Decide whether each statement below agrees with the forum thread on the LCD driver. Answer yes or no for each and quote the thread's deciding words. 1. Michele has a server with a refresh of 1 second that shows no problems. 2. After 13 hours with the versions provided by Steve, LCDd was showing 100% CPU. 3. LCDd was stuck at 100% for 15 minutes before the logged event.

**SOURCE TEXT:**
== == ==

Attachments are trailed with .png for attachment rules sake.
-
@tix:
Well I had no luck with the "test" sdeclcd.so driver. Hit 100% CPU after 10:35 uptime. Interestingly I watched it go from 72% at 10 hours to 100% 35 mins later.
…
My screens default refresh interval is 5 seconds.Guys, I have 2 servers running pfSense, one with refresh 1 second, and in this I have NO PROBLEMS, one with refresh 5 seconds and I get the problem. The servers use the same panel (sureelect).
The client goes to "sleep" for the seconds set in the refresh multiplied for the number of screens available (I thought this is the best way to not to waste resources, since every screen is shown every that seconds).
Can you please ALL try a refresh of 1 second??
Thanks,
Michele -
I think we are making progress for the sdeclcd driver. I installed the sdeclcd.so and LCDd versions provided by Steve and I'm happy to report that after 13 hours of uptime I still have a working LCD display and a responsive machine.
This may be short-lived as I am seeing the usage of LCDd climb - not as quickly as with the newer versions: after 13 hours, LCDd has ran for 10:15 and showing 0% CPU.
I'm going to stay with the current configuration until I reach 24 hours uptime or LCDd hits 100% before I change to a refresh interval of 1 sec as suggested by Michele.
I will post the status later when I get back home….. but it's looking better ;D
-
Here's something perhaps of note:
[2.0.1-RELEASE][root@pfsense.fire.box]/root(11): clog /var/log/system.log | grep huh Jan 26 04:24:24 pfsense LCDd: error: huh? Too much data received... quiet down! Jan 26 15:41:46 pfsense LCDd: error: huh? Too much data received... quiet down! Jan 27 03:45:35 pfsense LCDd: error: huh? Too much data received... quiet down! Jan 27 15:01:05 pfsense LCDd: error: huh? Too much data received... quiet down!
Because I was able to predict when it would happen I could watch top and found that even though the logs show the event taking only 10 seoconds in fact LCDd is stuck at 100% for 15 minutes before that.
That is with LCDd 0.53, old sdec driver, 0.8 package code and refresh set to 5 seconds.

== == ==

**ROWS:**
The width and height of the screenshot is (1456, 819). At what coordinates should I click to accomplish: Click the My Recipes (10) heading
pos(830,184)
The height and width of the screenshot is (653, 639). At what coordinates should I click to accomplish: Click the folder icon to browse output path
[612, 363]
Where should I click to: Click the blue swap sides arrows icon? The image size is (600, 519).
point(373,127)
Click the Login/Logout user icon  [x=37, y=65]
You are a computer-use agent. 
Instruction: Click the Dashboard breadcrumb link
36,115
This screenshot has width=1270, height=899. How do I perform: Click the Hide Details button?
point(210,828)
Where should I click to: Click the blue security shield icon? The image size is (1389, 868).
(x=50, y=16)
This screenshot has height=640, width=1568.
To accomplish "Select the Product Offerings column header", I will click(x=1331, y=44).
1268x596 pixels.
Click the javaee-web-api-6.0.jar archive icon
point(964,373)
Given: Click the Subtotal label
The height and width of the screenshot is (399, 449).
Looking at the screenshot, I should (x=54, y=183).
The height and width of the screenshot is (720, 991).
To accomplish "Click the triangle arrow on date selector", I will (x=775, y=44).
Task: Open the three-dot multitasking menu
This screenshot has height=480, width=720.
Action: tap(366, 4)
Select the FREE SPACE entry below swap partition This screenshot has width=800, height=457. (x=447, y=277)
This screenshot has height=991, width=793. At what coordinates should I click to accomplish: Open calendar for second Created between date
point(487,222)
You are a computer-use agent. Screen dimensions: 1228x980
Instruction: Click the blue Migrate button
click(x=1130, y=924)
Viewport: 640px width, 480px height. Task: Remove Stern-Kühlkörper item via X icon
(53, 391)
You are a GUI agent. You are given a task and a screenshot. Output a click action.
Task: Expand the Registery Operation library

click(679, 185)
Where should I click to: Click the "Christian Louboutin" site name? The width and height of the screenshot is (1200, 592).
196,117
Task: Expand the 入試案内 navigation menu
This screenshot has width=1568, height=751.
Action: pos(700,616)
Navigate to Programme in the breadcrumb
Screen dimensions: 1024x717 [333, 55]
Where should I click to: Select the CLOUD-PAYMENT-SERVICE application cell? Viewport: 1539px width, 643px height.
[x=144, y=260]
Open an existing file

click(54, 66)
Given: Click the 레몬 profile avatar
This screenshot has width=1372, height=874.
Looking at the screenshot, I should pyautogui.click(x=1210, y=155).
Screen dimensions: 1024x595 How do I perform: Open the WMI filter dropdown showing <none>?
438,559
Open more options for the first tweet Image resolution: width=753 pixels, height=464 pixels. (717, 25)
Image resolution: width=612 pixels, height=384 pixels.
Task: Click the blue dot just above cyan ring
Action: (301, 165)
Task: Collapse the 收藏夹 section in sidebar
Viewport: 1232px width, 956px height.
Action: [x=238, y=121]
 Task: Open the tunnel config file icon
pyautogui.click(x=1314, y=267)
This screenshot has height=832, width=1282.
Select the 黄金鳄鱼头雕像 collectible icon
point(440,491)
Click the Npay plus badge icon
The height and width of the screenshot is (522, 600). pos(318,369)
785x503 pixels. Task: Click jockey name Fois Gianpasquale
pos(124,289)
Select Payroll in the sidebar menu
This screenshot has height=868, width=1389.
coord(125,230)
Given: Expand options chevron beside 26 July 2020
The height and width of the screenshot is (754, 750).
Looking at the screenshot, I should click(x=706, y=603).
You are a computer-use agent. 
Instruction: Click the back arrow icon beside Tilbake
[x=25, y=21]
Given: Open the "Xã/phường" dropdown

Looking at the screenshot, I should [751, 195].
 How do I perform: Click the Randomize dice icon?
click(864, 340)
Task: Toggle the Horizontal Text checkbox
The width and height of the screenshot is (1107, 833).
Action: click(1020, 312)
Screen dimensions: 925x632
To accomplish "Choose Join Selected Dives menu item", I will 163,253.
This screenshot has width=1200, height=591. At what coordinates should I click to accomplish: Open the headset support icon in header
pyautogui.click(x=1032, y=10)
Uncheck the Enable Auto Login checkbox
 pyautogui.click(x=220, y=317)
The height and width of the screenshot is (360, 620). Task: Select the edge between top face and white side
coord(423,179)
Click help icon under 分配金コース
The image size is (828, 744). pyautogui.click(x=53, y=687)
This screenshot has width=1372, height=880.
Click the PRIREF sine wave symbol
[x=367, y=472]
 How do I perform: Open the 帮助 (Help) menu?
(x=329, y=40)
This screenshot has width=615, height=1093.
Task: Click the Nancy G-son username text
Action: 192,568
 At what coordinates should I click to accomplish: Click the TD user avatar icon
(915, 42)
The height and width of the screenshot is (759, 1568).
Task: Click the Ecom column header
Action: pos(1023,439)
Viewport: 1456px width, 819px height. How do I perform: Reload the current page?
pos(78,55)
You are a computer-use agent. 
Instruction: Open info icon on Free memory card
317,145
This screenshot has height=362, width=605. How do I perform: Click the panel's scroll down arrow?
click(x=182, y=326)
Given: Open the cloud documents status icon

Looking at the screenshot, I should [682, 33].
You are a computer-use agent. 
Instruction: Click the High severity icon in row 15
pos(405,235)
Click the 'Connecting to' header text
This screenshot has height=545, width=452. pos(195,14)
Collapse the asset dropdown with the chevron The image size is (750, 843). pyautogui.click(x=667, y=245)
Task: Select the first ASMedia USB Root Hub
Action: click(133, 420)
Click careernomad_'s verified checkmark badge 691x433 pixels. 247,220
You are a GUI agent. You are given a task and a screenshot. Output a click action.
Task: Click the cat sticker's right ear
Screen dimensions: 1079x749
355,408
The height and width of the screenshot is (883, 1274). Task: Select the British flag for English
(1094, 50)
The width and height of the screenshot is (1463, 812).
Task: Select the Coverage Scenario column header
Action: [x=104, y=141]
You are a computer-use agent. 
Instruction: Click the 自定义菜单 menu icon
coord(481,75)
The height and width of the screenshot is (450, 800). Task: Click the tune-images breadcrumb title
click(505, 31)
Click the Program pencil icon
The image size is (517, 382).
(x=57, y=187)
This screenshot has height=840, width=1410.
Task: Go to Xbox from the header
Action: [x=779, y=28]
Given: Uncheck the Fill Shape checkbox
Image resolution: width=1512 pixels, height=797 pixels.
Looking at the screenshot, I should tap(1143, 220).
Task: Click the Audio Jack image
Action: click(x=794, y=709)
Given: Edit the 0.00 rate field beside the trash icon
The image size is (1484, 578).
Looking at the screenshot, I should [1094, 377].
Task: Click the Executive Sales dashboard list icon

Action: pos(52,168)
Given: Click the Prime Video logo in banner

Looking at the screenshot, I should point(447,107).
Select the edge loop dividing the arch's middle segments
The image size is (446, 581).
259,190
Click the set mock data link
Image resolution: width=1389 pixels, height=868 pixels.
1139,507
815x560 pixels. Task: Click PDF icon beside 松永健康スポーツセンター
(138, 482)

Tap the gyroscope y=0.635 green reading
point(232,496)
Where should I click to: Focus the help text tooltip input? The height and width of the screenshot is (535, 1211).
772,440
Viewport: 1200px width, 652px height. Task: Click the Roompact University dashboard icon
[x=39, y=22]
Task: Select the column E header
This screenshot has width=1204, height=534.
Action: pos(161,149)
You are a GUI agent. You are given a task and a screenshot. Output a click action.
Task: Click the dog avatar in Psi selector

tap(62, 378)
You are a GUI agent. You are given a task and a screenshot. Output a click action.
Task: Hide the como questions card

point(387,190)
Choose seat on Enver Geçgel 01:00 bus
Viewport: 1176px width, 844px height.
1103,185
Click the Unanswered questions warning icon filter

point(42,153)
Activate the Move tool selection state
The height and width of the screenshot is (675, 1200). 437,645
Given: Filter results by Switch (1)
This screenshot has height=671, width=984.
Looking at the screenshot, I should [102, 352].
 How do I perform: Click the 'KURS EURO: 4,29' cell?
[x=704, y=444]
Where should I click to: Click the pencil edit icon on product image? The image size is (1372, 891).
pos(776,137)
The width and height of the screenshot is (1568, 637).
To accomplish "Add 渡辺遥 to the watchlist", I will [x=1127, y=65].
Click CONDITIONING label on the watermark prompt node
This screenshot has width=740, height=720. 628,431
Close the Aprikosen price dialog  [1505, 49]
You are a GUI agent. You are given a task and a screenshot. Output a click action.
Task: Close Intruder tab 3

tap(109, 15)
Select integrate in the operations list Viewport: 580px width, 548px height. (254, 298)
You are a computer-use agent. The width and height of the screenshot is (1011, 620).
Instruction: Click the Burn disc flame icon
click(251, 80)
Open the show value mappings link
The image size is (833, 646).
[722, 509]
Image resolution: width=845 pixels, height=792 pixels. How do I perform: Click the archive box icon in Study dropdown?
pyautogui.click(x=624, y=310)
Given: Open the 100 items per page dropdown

== == ==

**FULL ANSWER:**
1. Yes: "one with refresh 1 second, and in this I have NO PROBLEMS"
2. No: "after 13 hours, LCDd has ran for 10:15 and showing 0% CPU"
3. Yes: "in fact LCDd is stuck at 100% for 15 minutes before that"